§ **Work required**
Look through the data below, tally the lines where "agent" occurs, and write the total alone.

[Stored items from a collection]
····················
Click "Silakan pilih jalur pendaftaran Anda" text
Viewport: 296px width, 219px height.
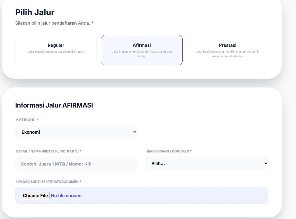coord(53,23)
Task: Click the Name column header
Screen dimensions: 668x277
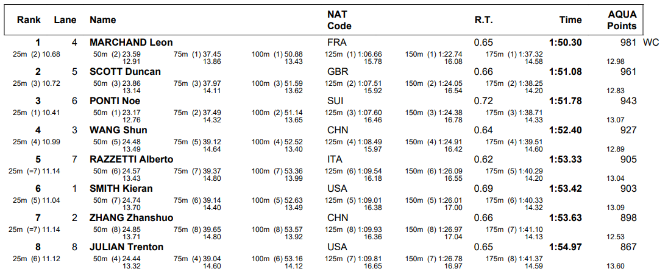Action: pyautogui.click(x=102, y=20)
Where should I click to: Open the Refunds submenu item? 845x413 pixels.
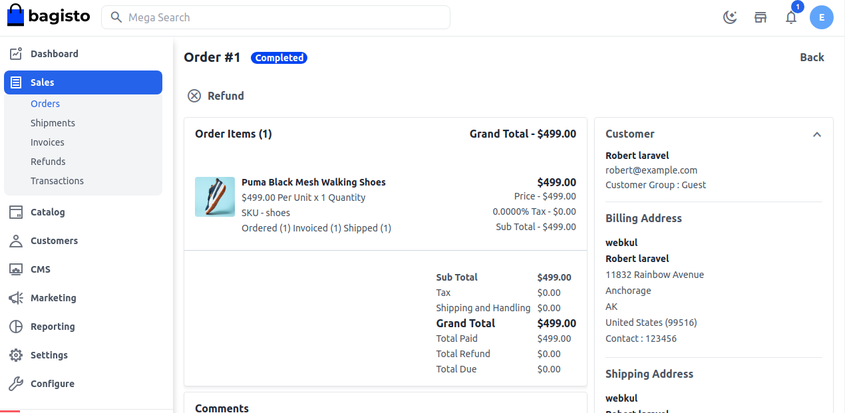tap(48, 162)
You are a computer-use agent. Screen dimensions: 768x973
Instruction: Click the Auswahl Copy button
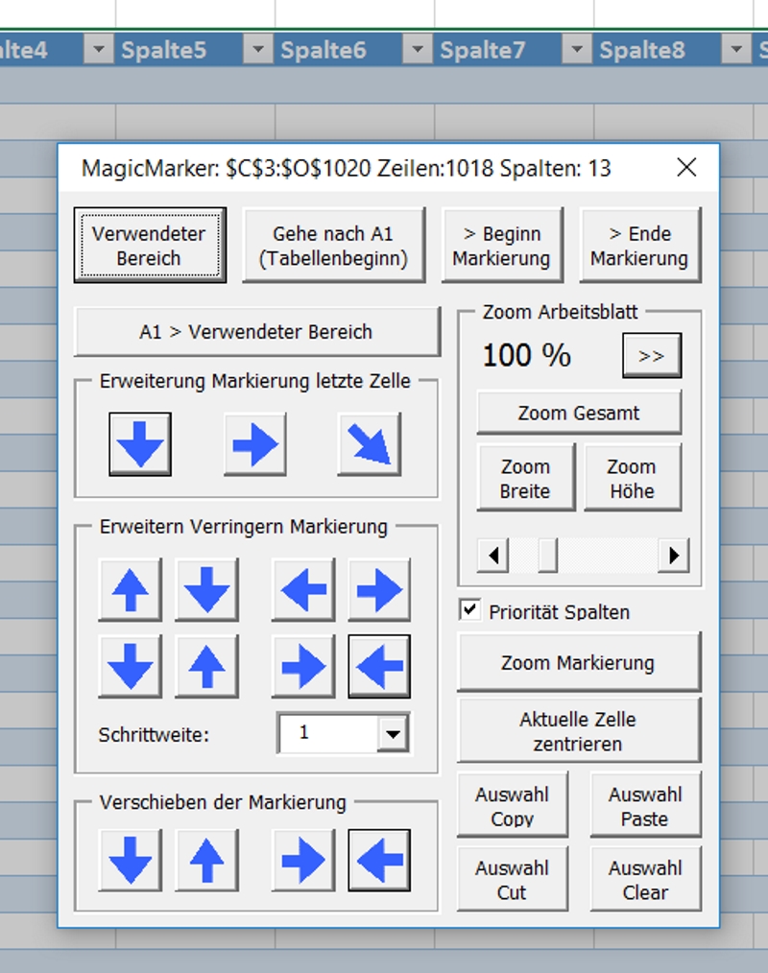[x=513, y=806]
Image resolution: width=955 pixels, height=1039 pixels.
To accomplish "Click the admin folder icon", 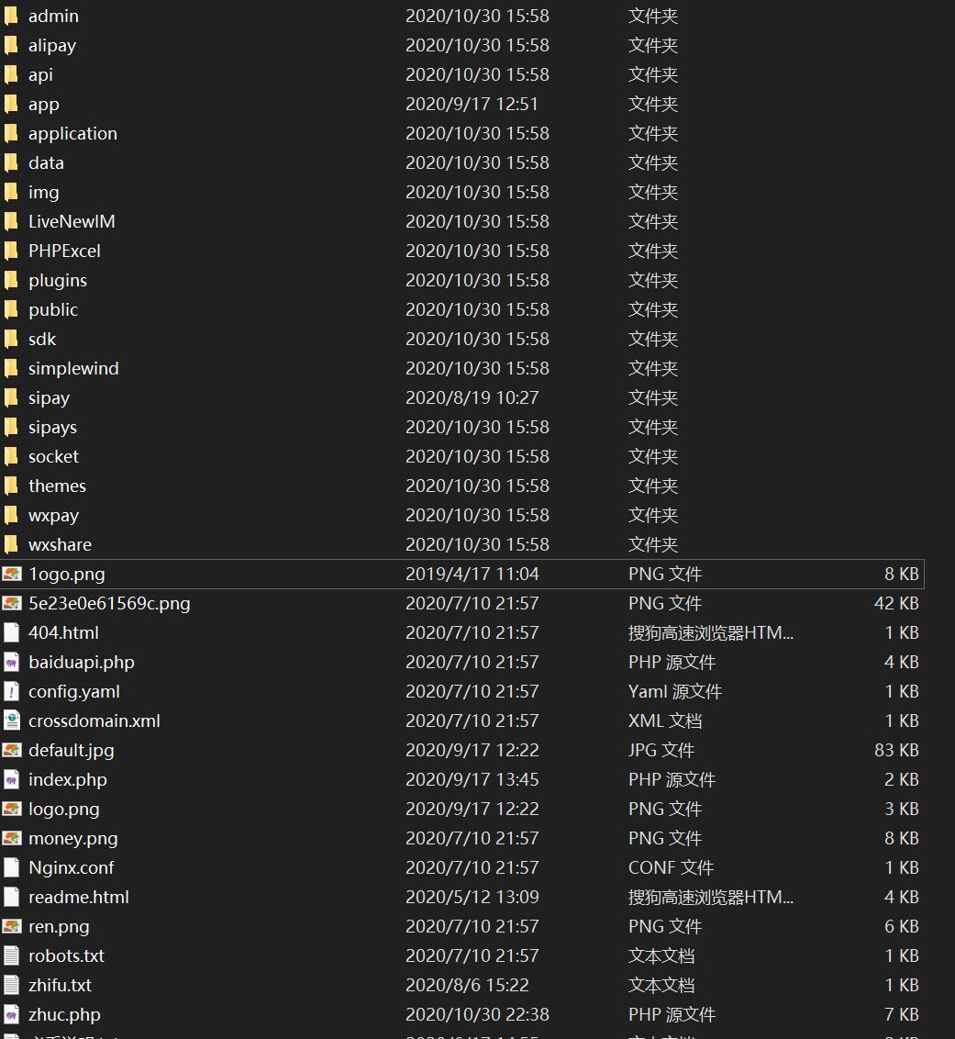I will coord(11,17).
····················
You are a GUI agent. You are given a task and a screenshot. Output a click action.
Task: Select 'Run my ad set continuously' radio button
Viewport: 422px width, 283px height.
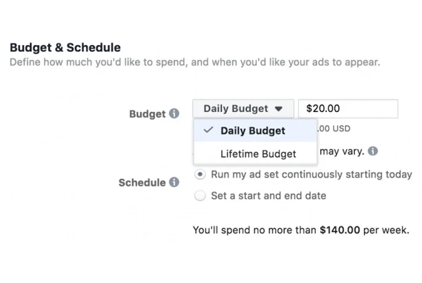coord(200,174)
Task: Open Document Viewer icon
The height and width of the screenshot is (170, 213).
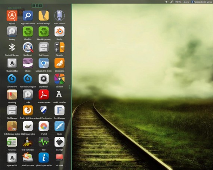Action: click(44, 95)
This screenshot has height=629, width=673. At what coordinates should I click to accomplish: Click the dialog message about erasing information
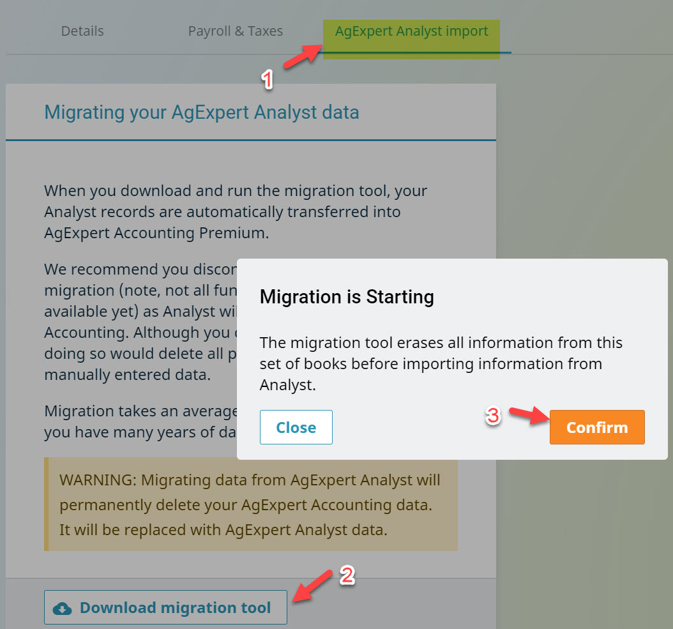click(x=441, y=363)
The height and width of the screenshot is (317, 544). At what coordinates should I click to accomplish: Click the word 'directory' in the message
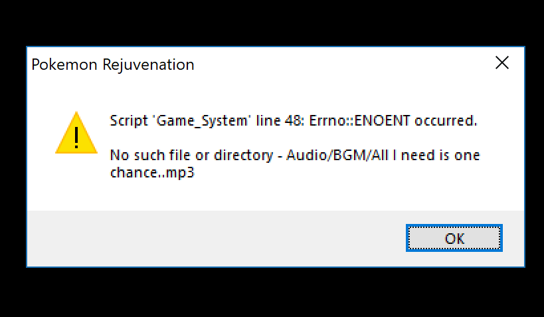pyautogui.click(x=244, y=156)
····················
§ **Result below**
2